Waterston v Lloyd

We reported in January 2012 on the decision in the High Court of Mr Justice Tugendhat. Waterson v Lloyd [2013] EWCA Civ 136 is an appeal against that decision.  In the High Court the Judge had found for Waterston.  The court found that the articles were allegations of fact against him and that the meaning was that the former MP was guilty of abusing the MPs expense system for his own advantage.

Waterson argued that the criticism of his expenses claims in the articles linked him with the expenses scandal MP’s who had committed criminal offences or other breaches of the expense rules and had acted improperly in relation to their expenses. The defendants argued that the words did not suggest he had broken any rules. Instead they were simply expressions of opinion about him and how he had used the expenses system for his own benefit which was open to criticism.

Tugendhat J held that the Defendant’s words used in the articles were “plainly” statements of fact and defamatory of Mr Waterson. He considered that the “scandal” referred to had the meaning that Mr Waterson was guilty of abuse of the Parliamentary rules for his own financial advantages. He considered it significant that there was no attempt by the writers of the articles to distinguish factual statements from matters of comment or opinion.

The Judge below’s decision was overturned on appeal.  The court said they were cautious about overturning findings of fact. However, the court felt the meaning of the words complained of were quite simple: “”W” has claimed nearly £70,000 from the taxpayer for a family home that is 60 miles from Eastbourne”. That was considered to be fact.  “That is a scandal”.  That was considered to be “comment”.  The court could not find anything in the publication to the effect that Waterston had broken the law and Parliamentary Rules.  The court felt that the reasonable reader would have been aware of the criticism of the Parliamentary expenses and that some MPs might have broken the law or Parliamentary Rules or might merely have made substantial claims strictly within the rules of the criticised system.
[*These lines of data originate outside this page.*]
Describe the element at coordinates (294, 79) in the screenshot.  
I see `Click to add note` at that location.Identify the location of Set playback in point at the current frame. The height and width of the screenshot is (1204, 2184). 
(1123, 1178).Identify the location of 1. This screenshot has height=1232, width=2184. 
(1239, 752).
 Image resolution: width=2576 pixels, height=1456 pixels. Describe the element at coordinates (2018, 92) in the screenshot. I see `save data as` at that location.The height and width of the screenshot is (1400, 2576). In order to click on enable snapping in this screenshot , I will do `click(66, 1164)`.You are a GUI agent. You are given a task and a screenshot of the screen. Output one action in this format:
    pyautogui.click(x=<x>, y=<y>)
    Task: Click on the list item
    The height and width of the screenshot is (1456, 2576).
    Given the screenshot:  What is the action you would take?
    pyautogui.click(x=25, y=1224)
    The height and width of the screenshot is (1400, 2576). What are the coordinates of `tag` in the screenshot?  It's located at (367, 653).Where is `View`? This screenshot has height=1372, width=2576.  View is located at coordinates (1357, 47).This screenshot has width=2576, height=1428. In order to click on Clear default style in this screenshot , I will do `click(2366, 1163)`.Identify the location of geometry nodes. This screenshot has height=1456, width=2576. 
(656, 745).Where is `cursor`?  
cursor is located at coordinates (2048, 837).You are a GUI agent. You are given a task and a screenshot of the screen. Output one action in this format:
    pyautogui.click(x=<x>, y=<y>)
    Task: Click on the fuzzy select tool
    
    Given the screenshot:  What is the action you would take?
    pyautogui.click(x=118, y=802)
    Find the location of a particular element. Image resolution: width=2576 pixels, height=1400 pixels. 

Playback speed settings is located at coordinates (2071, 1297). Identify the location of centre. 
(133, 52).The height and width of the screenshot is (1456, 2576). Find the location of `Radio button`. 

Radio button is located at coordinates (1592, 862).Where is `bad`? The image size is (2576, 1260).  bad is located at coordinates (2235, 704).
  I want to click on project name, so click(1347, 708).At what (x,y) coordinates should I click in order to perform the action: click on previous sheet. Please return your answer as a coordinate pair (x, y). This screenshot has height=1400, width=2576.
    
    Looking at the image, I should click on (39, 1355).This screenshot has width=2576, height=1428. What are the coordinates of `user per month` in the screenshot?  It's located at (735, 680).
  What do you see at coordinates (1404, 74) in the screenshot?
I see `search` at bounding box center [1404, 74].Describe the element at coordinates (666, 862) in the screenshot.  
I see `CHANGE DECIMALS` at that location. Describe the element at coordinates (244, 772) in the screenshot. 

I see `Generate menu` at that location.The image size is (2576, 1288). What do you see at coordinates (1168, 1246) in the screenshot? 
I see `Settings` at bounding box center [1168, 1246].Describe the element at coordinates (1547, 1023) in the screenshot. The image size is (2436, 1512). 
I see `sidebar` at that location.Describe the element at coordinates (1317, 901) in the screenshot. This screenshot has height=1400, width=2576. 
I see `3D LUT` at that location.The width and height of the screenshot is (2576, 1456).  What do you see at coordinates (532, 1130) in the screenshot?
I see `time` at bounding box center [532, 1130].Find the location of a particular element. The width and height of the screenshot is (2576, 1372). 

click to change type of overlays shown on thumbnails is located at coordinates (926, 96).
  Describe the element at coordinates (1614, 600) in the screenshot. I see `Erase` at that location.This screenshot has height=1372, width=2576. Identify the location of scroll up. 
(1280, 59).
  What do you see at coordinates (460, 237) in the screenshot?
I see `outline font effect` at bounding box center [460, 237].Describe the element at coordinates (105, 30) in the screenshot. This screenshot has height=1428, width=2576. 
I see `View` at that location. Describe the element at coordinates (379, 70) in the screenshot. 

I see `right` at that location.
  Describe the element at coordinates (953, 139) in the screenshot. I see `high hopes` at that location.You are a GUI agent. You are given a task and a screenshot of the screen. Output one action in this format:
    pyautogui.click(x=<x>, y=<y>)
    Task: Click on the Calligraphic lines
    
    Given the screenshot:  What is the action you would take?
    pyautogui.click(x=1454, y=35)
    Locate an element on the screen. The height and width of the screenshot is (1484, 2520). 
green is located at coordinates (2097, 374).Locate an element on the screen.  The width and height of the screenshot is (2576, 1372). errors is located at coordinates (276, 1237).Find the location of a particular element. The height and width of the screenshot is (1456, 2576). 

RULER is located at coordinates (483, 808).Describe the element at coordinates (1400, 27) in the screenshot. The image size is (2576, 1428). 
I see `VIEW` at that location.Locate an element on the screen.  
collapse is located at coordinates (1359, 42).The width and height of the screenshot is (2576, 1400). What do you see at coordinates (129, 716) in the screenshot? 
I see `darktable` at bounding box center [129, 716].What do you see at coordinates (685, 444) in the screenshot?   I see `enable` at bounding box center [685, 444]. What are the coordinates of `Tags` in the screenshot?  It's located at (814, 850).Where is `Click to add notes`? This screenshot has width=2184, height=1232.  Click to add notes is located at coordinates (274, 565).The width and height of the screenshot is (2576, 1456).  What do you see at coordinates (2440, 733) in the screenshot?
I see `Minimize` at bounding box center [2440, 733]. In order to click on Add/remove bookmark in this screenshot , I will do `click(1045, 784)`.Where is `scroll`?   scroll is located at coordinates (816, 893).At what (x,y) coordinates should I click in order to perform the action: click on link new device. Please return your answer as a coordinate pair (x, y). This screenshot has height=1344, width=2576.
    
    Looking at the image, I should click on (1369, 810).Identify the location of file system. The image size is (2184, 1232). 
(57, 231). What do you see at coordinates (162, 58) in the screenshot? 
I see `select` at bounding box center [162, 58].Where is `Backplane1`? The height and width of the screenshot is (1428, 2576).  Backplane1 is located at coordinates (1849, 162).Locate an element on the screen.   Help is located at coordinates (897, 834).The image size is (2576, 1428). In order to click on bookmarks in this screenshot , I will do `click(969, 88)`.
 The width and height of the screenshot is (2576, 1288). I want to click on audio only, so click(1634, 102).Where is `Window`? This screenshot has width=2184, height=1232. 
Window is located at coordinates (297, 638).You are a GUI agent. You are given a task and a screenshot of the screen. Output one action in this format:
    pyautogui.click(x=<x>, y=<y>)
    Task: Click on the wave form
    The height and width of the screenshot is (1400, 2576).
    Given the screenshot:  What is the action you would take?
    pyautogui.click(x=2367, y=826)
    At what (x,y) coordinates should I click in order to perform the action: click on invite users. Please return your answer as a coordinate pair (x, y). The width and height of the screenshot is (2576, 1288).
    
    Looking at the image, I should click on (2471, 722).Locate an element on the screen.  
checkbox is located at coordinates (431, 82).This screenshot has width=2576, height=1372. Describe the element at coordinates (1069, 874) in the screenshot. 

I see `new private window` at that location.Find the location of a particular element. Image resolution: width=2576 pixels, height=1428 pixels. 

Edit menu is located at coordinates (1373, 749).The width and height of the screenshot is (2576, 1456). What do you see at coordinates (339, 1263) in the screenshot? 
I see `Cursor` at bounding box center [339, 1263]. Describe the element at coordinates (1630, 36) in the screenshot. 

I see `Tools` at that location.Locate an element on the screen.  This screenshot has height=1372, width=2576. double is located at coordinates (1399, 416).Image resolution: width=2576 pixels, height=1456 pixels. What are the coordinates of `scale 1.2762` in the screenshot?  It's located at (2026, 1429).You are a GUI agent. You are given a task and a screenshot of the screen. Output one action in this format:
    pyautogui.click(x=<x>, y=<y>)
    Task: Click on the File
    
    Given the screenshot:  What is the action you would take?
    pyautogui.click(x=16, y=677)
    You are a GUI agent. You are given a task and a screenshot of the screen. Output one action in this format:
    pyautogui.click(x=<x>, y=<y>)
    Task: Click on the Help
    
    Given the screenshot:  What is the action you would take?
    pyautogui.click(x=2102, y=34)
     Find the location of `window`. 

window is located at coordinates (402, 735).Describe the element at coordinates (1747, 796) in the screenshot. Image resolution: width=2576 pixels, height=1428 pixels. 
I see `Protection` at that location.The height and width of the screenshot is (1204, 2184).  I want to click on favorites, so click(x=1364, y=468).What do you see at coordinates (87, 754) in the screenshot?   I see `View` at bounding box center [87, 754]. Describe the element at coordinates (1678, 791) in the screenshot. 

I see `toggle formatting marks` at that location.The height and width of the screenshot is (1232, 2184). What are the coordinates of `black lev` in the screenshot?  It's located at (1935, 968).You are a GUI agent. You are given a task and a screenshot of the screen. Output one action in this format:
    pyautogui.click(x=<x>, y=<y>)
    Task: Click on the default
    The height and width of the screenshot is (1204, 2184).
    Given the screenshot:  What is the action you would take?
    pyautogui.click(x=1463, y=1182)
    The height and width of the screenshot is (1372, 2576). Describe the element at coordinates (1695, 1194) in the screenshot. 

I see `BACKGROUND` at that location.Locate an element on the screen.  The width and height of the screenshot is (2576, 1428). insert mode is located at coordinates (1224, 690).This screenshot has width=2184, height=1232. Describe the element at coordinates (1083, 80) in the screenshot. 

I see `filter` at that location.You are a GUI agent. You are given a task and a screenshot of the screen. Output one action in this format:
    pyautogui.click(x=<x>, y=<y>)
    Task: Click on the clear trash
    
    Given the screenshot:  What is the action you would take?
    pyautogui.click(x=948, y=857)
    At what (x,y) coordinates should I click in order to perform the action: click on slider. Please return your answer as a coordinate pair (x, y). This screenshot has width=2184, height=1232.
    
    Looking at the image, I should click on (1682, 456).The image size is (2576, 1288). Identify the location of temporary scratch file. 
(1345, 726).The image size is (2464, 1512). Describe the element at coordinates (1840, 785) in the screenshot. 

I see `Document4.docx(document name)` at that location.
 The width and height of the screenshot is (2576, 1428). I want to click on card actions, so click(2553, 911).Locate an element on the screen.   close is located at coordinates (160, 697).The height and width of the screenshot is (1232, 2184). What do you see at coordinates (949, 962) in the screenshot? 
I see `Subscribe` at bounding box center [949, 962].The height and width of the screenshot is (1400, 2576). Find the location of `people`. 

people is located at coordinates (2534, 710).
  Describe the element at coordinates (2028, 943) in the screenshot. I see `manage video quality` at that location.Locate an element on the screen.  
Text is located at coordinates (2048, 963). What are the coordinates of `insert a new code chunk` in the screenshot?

In this case, however, all that had been stated was what was claimed and the writer’s view that was “a scandal” or “scandalous”.

McComb LJ, felt that the statements fell within the type of material identified in Myerson v Smith’s Weekly Publication Company Limited (1923): “To say that a man’s conduct was dishonourable is not comment, it is a statement of fact. To say that he did certain things and that his conduct was dishonourable is statement of fact, coupled with comment.”

The court also felt that the political nature of the publication was important.  He stated that while politicians are entitled to protection under the law of defamation:

“The limits of acceptable criticism are wider in relation to politicians acting in their public capacity and in relation to private individuals.” European case law made clear that the limits of acceptable criticism were wider in relation to politicians acting in their public capacity than in relation to private individuals. He quoted the observations of the Strasbourg Court in a 2005 case that “there was little scope under article 10(2) of the Convention for restrictions on political speech or on debate on questions of public interest”.